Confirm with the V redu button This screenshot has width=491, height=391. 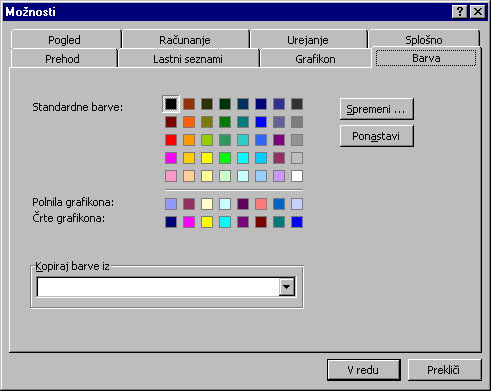(x=364, y=370)
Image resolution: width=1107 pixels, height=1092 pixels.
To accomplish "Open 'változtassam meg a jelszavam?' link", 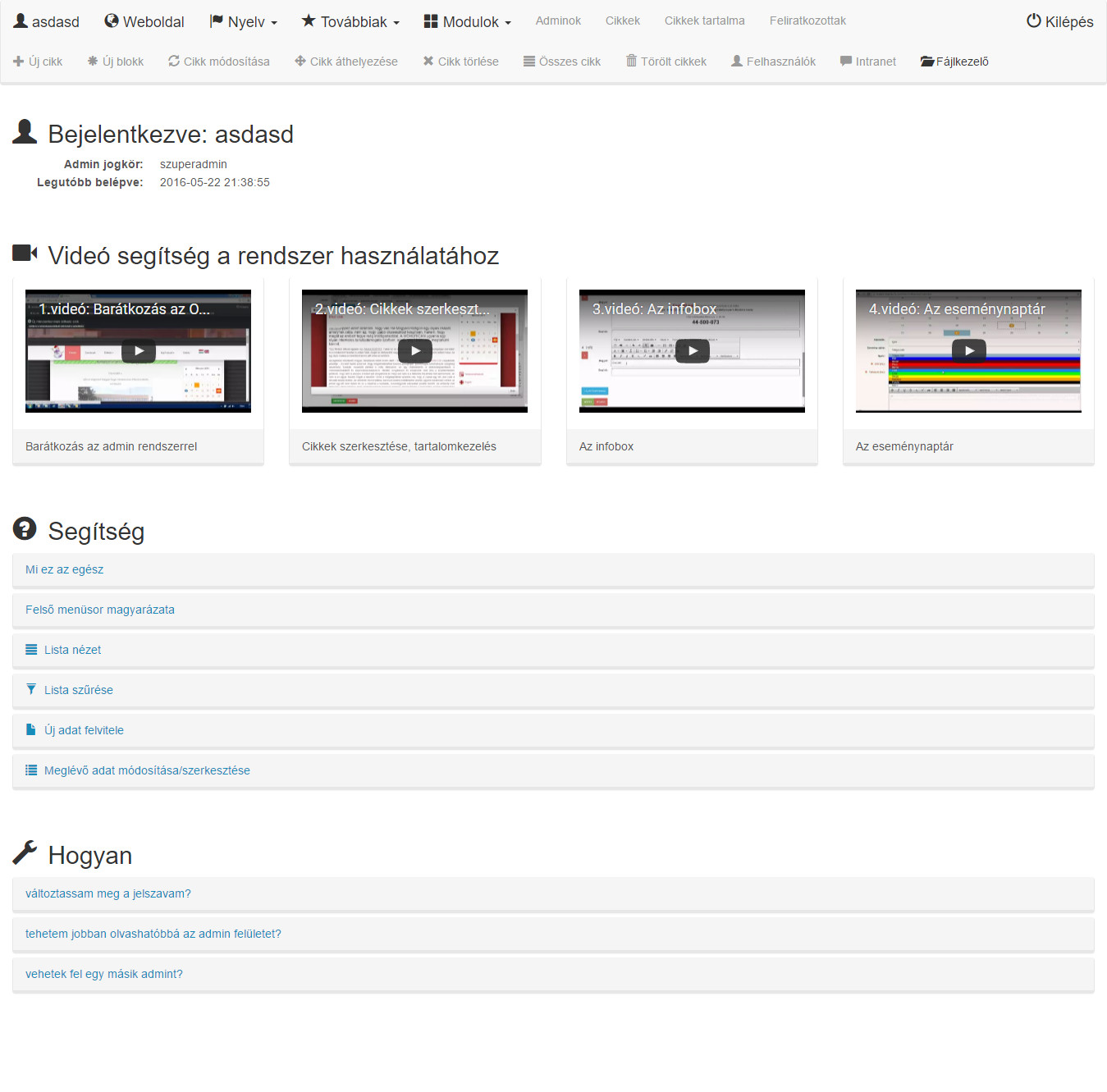I will tap(108, 893).
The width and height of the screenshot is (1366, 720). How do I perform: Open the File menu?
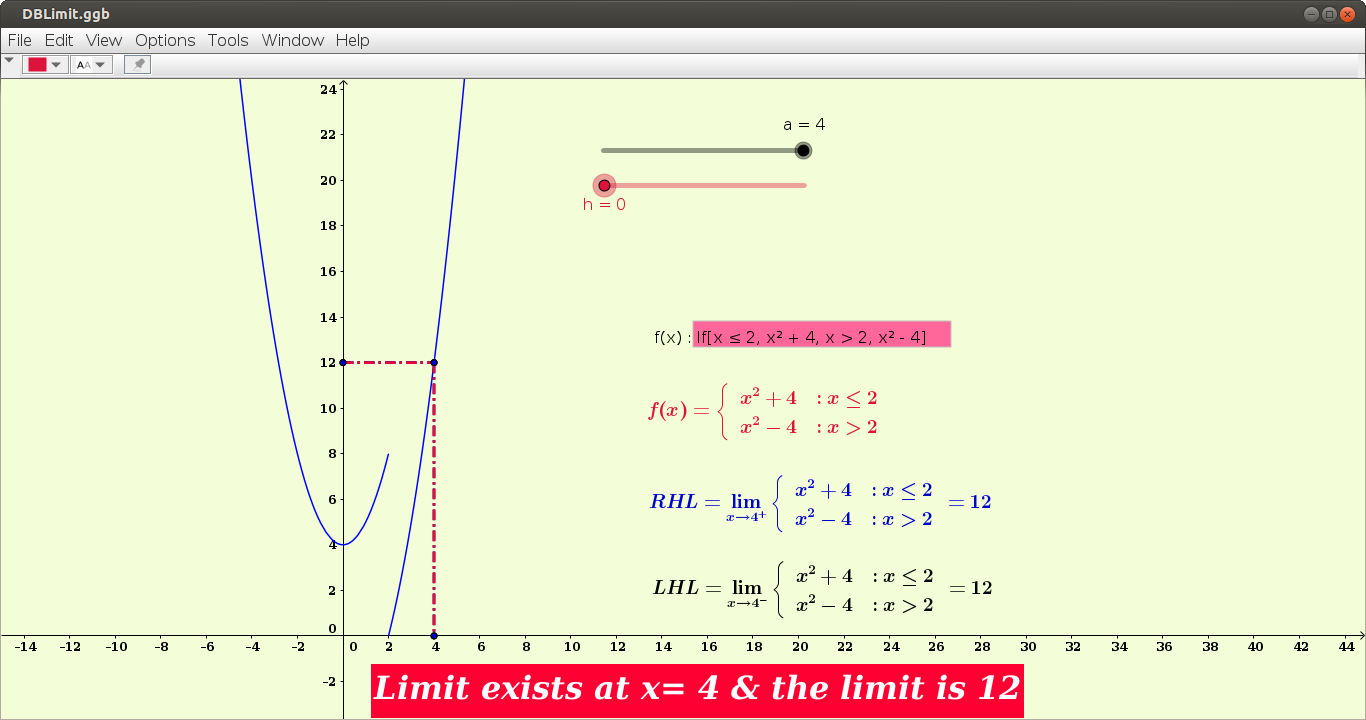[19, 40]
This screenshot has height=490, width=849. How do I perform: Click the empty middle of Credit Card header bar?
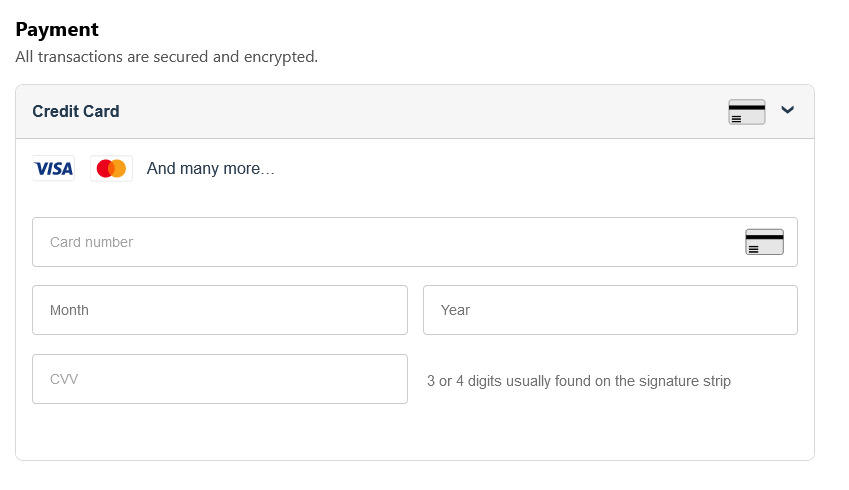(x=422, y=112)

------------------------------------------------------------------------

The answer should consist solely of the lines from the one containing "The width and" through the last line of the material, copied exactly, with pictures left out.

The width and height of the screenshot is (1366, 720). How do I perform: Open the File menu?
[19, 40]
This screenshot has height=490, width=849. How do I perform: Click the empty middle of Credit Card header bar?
(x=422, y=112)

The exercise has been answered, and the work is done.